Element and text location data
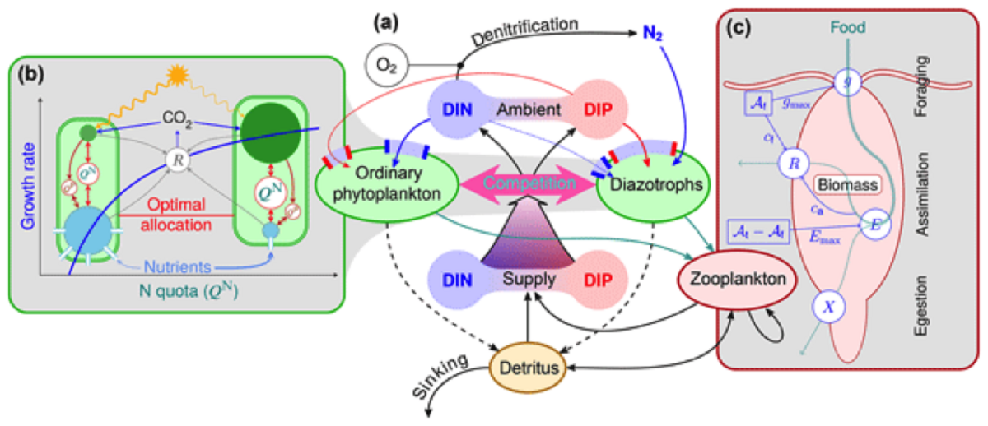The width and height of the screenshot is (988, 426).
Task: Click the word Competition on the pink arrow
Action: pyautogui.click(x=511, y=179)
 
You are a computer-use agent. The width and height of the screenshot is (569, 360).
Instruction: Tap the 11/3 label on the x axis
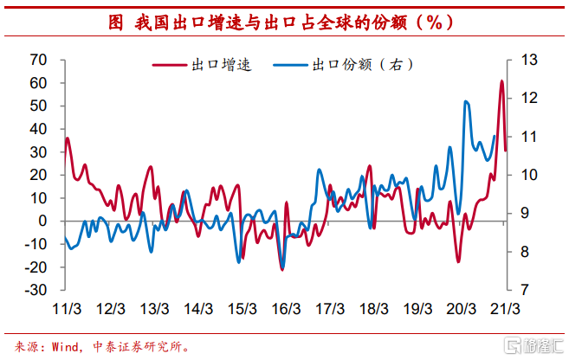point(68,309)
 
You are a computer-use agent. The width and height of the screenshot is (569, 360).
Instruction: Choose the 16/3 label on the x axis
point(286,309)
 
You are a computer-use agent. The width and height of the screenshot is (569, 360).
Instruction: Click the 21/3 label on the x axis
point(505,309)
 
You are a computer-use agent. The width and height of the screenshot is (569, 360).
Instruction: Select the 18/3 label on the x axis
point(373,309)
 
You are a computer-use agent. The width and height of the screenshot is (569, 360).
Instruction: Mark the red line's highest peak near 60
point(501,81)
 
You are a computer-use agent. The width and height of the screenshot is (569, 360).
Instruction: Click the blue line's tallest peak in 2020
point(467,101)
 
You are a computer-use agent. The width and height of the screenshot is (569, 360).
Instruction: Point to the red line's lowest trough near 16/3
point(281,269)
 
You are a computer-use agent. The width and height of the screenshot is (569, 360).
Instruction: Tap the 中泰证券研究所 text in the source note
point(143,345)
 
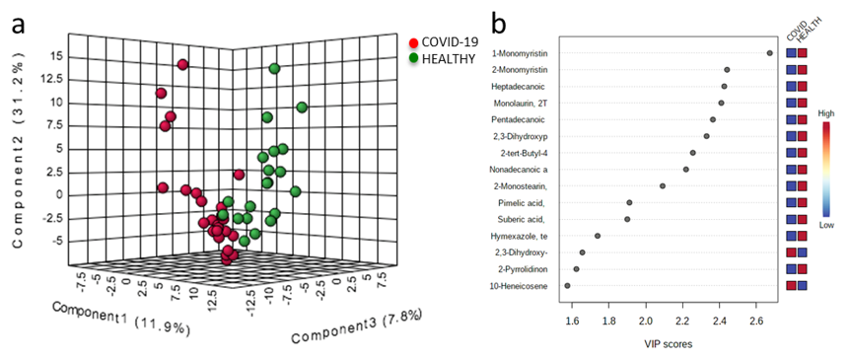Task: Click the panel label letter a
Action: (19, 23)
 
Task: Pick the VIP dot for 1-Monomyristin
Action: (770, 52)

**Task directions:** Render the records above as a numbered list of their lines, skipping the blank ones and leaving out the pictures.

**Final result:**
1. The width and height of the screenshot is (988, 426).
2. Task: Click the word Competition on the pink arrow
3. Action: pyautogui.click(x=511, y=179)
4. You are a computer-use agent. The width and height of the screenshot is (569, 360).
5. Instruction: Tap the 11/3 label on the x axis
6. point(68,309)
7. You are a computer-use agent. The width and height of the screenshot is (569, 360).
8. Instruction: Choose the 16/3 label on the x axis
9. point(286,309)
10. You are a computer-use agent. The width and height of the screenshot is (569, 360).
11. Instruction: Click the 21/3 label on the x axis
12. point(505,309)
13. You are a computer-use agent. The width and height of the screenshot is (569, 360).
14. Instruction: Select the 18/3 label on the x axis
15. point(373,309)
16. You are a computer-use agent. The width and height of the screenshot is (569, 360).
17. Instruction: Mark the red line's highest peak near 60
18. point(501,81)
19. You are a computer-use agent. The width and height of the screenshot is (569, 360).
20. Instruction: Click the blue line's tallest peak in 2020
21. point(467,101)
22. You are a computer-use agent. The width and height of the screenshot is (569, 360).
23. Instruction: Point to the red line's lowest trough near 16/3
24. point(281,269)
25. You are a computer-use agent. The width and height of the screenshot is (569, 360).
26. Instruction: Tap the 中泰证券研究所 text in the source note
27. point(143,345)
28. Task: Click the panel label letter a
29. Action: (19, 23)
30. Task: Pick the VIP dot for 1-Monomyristin
31. Action: (770, 52)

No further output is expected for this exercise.